One association insisted that its tenants took out building insurance...until it was pointed out to them that since the occupants were tenants: They couldn't.
All contain the ubiquitous "service charge" for grass cutting etc...even flat dwellers.
This is ot a one-way street !!
£10K to produce the DVD. OK, so that's the cost of production of the video. What about the cost of the DVDs. 19,000 DVDs would eat into that £10K budget pretty quick. Are the tenants going to be paying for it?
ReplyDeleteYes. After all, they pay the rent.
ReplyDeleteThe common assumption is that all council tenants/social-housing tenants are unemployed/unemployable and on benefits, Most are not.
Along with another assumption, that rents are low. Rents are near 75% of private rent...many are higher. Don't forget, most social landlords are not councils. New constructs as social housing are within 10% of private tenancy costs. It isn't the peoples fault that we live in a country where even small houses are unaffordable. You need to go to the US, where a 5-bed detached house will cost less than a 3-bed semi does here...
As point out above, a large part of the problem is that we've developed this mindset that electrical, plumbing etc works are very very difficult things that only a qualified priesthood can do. "Don't touch, call a qualified..." is the mantra.

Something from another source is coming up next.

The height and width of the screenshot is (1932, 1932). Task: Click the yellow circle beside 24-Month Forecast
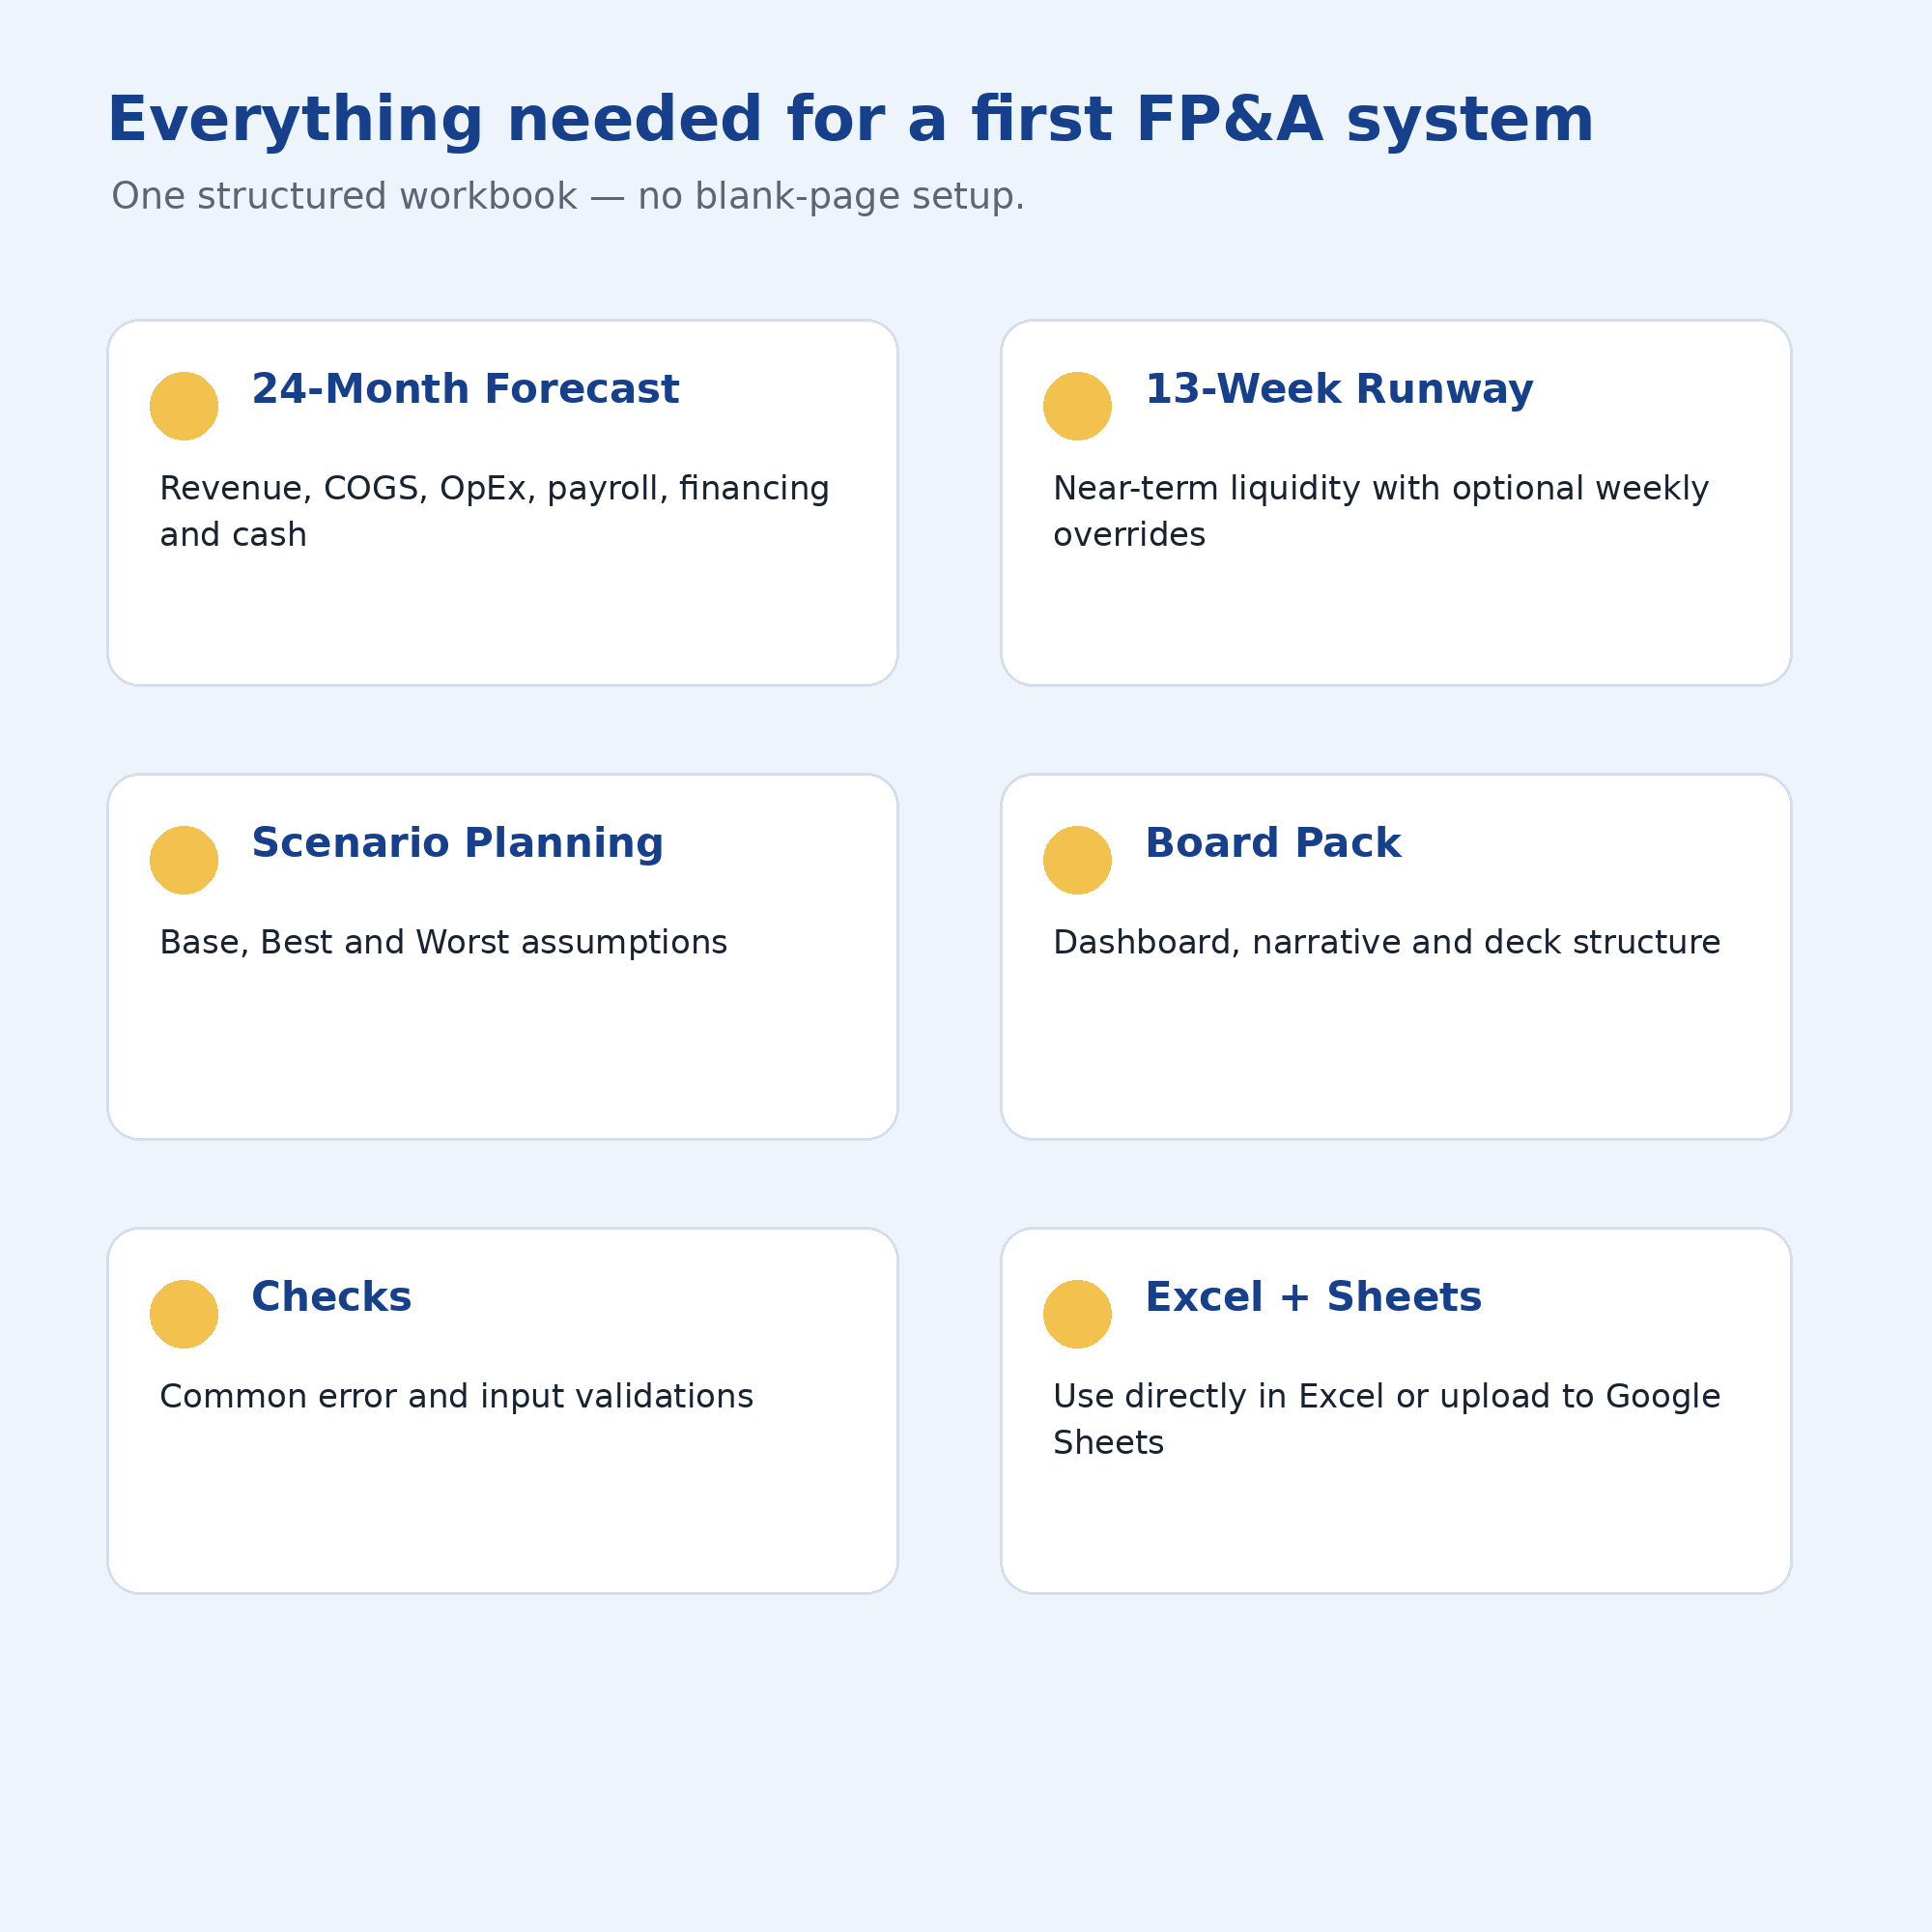(184, 406)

Backed up with legal force.
ReplyDeleteI qualified as an electrician back in the 80s. Worked for years including on some very, very big installations. I don't do that now, so I'm not in the Guild that Labour started a few years ago (Part P). Legally, I can't even change a fucking socket in my kitchen now, without council approval, inspection, etc.

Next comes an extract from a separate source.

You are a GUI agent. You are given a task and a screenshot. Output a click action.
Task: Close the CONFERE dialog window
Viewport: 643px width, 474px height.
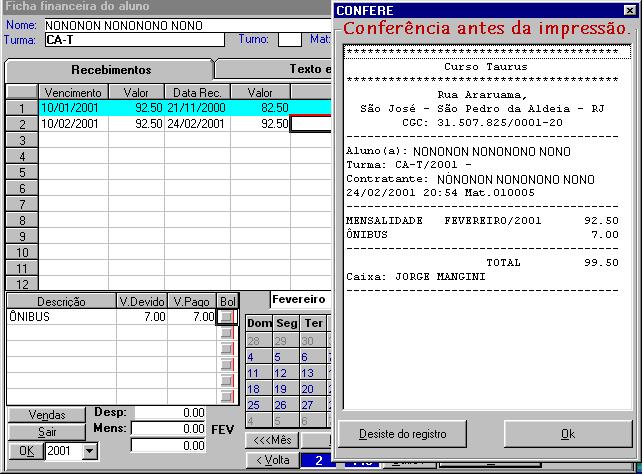(629, 10)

So, let's not go straightaway blaming the tenants here.
" just ring Terry Waite, he knows a thing or two about bleedin' radiators .. ;)"
ReplyDeleteLOL!
"Where is the incentive to change?"
When the plumber doesn't turn up any more?
"O/T is OoL down for maintenance or are you under a fatwah for a recent article?"
Luckily, the former!
" And that's not bad apparently - at least there was no dog shit."
ReplyDelete*shudders*
"We really are transforming into a nation of useless children aren't we?"
All part of the plan.
" Legally, I can't even change a fucking socket in my kitchen now, without council approval, inspection, etc."
Another part of that plan!
Noted recently on a domestic inspection (private rented).
ReplyDeletelarge brick garden shed with extension cable going to it.
The plug and socket of the extension [house] was discoloured, the cable at the plug entry was burnt. The shed had a bed inside an electric heater and a small cooker.
Heater 2KW, cooker 5KW.
28 amps on a 13 amp plug.
Not a rare event either.
We now move to social rented, where the annual gas inspection is automatic. Back to private rented, where the mandatory gas inspection is sporadic in many cases (in one it had never been done since the heating had been installed, some 7 years)...this, along with electrical "faults" has a great ability to kill people. While sympathising with the previously qualified electrician, who was probably able to do the work, many people literally CAN NOT change a plug (which are mainly moulded-on now anyway)
Most people have no idea of a ring circuit, have glossed-over eyes about the current capacity of circuit breakers and even what one is....
Electricians are expensive ?
So are funerals, especially someone elses that you caused.